Hello,
> The
drawback is that you cannot have it when you export the page (no bijection).
Yes I
didn’t mention this option because for me it’s not an option and it”s not going to work:
* As you say there’s no bijection, that’s the main issue
Well, my suggestion of
yesterday night, comment-like-markers inside the
source stored inside the XARs' XMLs and Wiki content, can make it possible.
* won’t fully work in some cases. Imagine a Velocity
macro wrapping an HTML macro. You can edit with a velocity editor but then you loose the
HTML edition or you can edit in an HTML editor but then you loose the velocity syntax.
That is left to the developer to decide with the concept of an include:
if the developer decides that this part is better written as markdown,
properties, groovy, velocity, svg, or html, it's all left to him or her.

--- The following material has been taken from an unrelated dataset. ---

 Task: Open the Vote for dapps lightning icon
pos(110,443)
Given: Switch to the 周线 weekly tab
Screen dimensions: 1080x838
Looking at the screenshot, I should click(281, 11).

This kind of freedom is what makes a source project a valuable asset to
have as opposed to a running programme.
My feeling is that using a specific editor doesn’t
bring that much value compared to editing directly in XWiki (using the syntax hilighiting
and autocompletion extensions). For example I also use IntelliJ IDEA to edit the XWiki .vm
files (velocity content) and I’ve never felt that it was providing a much greater
experience.
Here, I think that you need to take in account people who are really
unused to the XWiki API.
If you use such a comment in velocity files, for example:
#* @vtlvariable name="escapetool"
type="org.apache.velocity.tools.generic.EscapeTool" *# ##
you obtain autocompletion in IntelliJ on the escapetool's function which
I was never able to properly remember.
Surely, there are more experienced XWiki developers out there... But
there are also less experienced ones...
Indeed, however, the HTML that might be generated, as opposed to a wiki
syntax, is never going to be completely decidable within an IDE and I
think that everyone can live with that.